The dispute related to a contract between Capita and IBM pursuant to which Capita subcontracted the provision of certain IT-related services to IBM, including services for the provision of "the Relevant Service" (which involved middleware and various applications). 

Schedule 2 of the contract included a set of conditions, including the following “Condition 2” (emboldened for emphasis):

Capita is awaiting the [client] to commission work to replace the [Relevant Service], and contract for the ongoing Managed Service of such, and it is assumed that this replacement [Relevant Service] will be operational on or before 30 August 2023.

As such the Contractor's obligations for the Managed Services relating to the current [Relevant Service] shall cease at that time.

Further, any requirement for the Contractor to design and/or build and/or implement such a replacement [Relevant Service], and/or to operate such replacement [Relevant Service], shall be handled pursuant to the Change Control Procedure and at Capita's expense, whether the impact is against the Managed Service, or the IT Upgrade Programme, or other work commissioned by Capita, or a combination thereof.

The question before the court was whether IBM’s “obligations for the Managed Services” ceased: (i) when the replacement Relevant Service became operational, OR (ii) on 30 August 2023 (regardless of whether the replacement Relevant Service had become operational by then).  The replacement Relevant Service did not become operational by 30 August 2023.


Capita’s position was that the second sentence of Condition 2 (which states that IBM’s obligations for the Managed Services cease) is “contingent on a replacement for the Relevant Service being operational, as anticipated in the first sentence”.  Capita also argued that the third sentence “supports its construction, because it ‘makes clear that all aspects of any commission for a new [Relevant Service], both as to the work to develop or implement a new [Relevant Service] or to operate a new [Relevant Service] would all be subject to change control’”.

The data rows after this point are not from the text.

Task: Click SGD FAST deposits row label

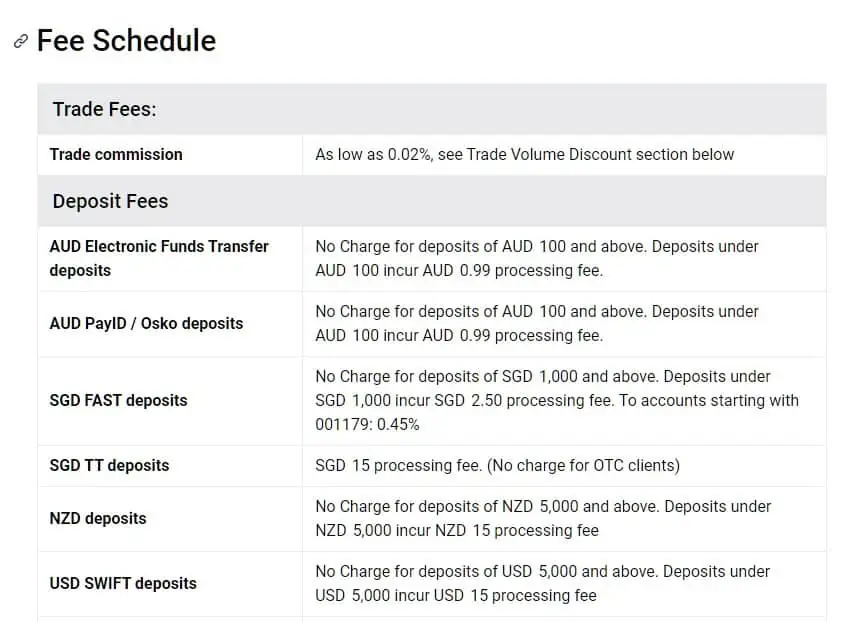Action: tap(119, 401)
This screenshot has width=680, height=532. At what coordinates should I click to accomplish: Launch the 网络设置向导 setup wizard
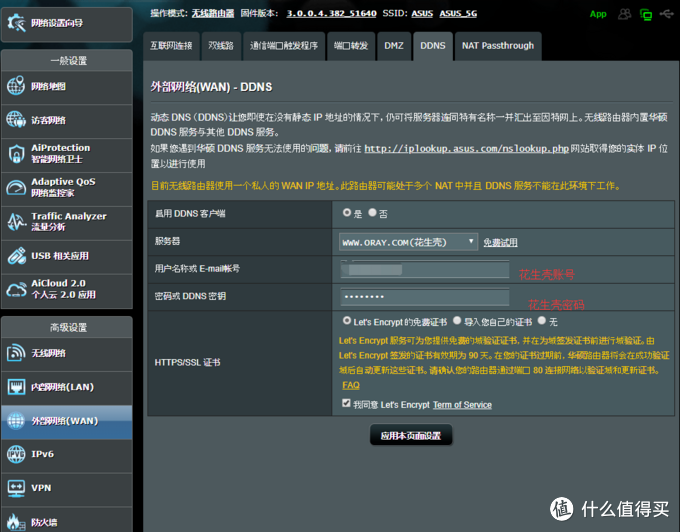[66, 20]
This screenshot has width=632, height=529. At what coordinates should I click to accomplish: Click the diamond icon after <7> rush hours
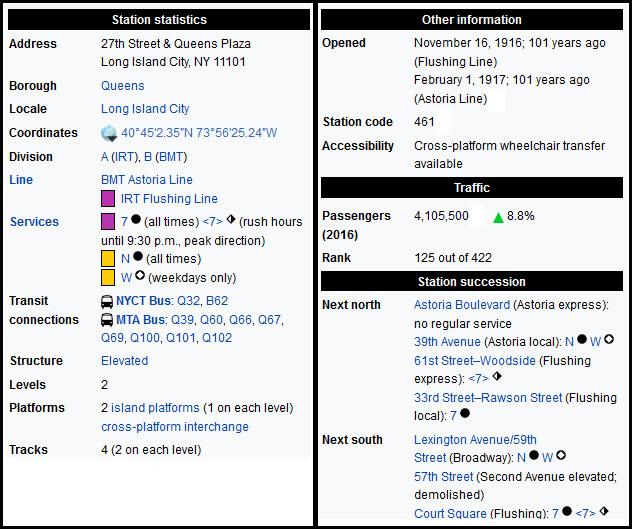tap(233, 221)
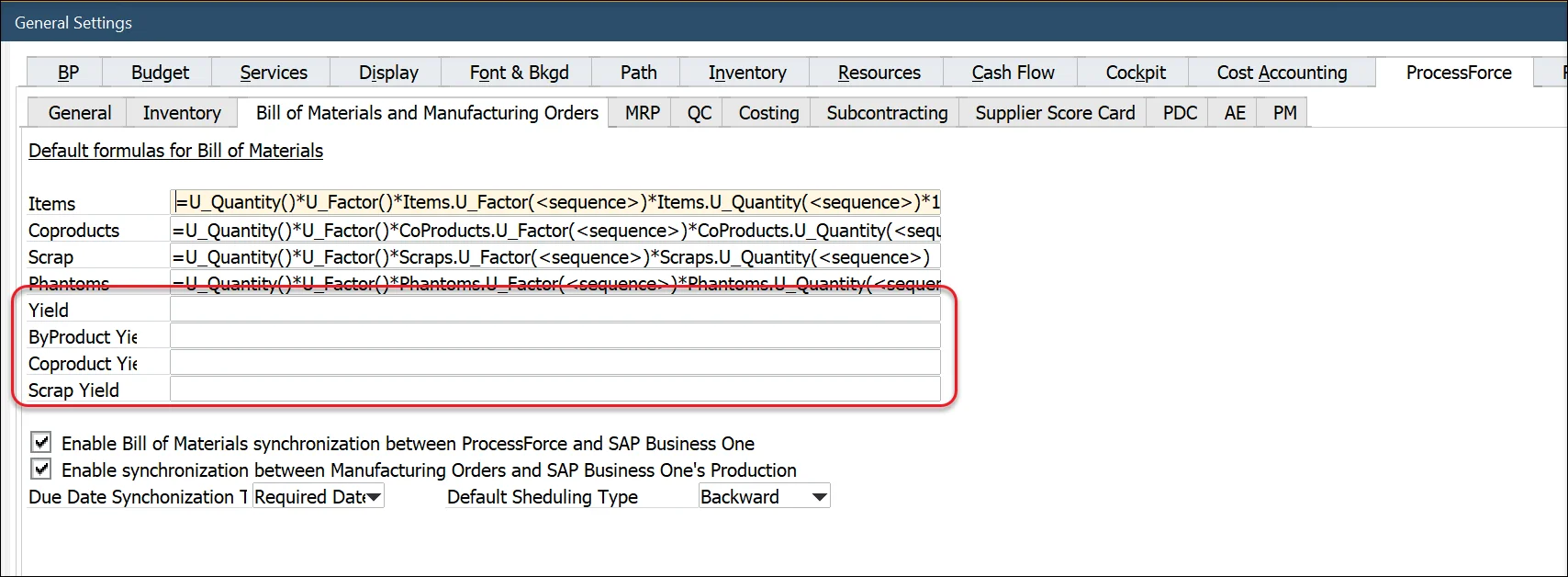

IBM's position was that, if the Relevant Service had not been replaced by 31 August 2023, it had no contractual responsibility to operate it (unless agreed via the Change Control Procedure by 29 July 2022). It stated that the words “as such” in the second sentence of Condition 2 “make clear that the agreed assumption of a new Relevant Service being operational by 30 August 2023 is the reason that IBM's obligations in relation to the old Relevant Service cease on that date”. Further, the reference to an assumption (rather than, for example, an expectation) is significant on the basis that “there was no reason for setting out the parties' assumption as to the date a replacement system would become operational in the first sentence unless that assumed date is intended to have contractual effect”. Finally, the judge also commented that Condition 2 did not contain any provisions covering a circumstance in which the assumption proved to be false (i.e. if, as has occurred, the replacement Relevant Service was not operational by 20 August 2023).

Ultimately, the judge was not persuaded by Capita’s arguments and found in favour of IBM. 


We have (some) sympathy with both parties here as negotiations can move fast but there are clear lessons to be learned: 

  • Try hard to avoid the use of general assumptions without clearly explained consequences; often tech and outsourcing contracts include a Schedule of assumptions/dependencies (or a RACI) (the intention of which might typically be to allow the provider to have more time to perform and/or to charge more (or trigger a pricing discussion)) BUT it is important to set out a clear process as to what happens if one ore more assumptions turns out to be incorrect  
  • Do pay attention to all of the schedules (these need rigorous review, and to align with the front end) 
  • Consider if the change control procedure should set out what happens if the parties are unable to agree a change.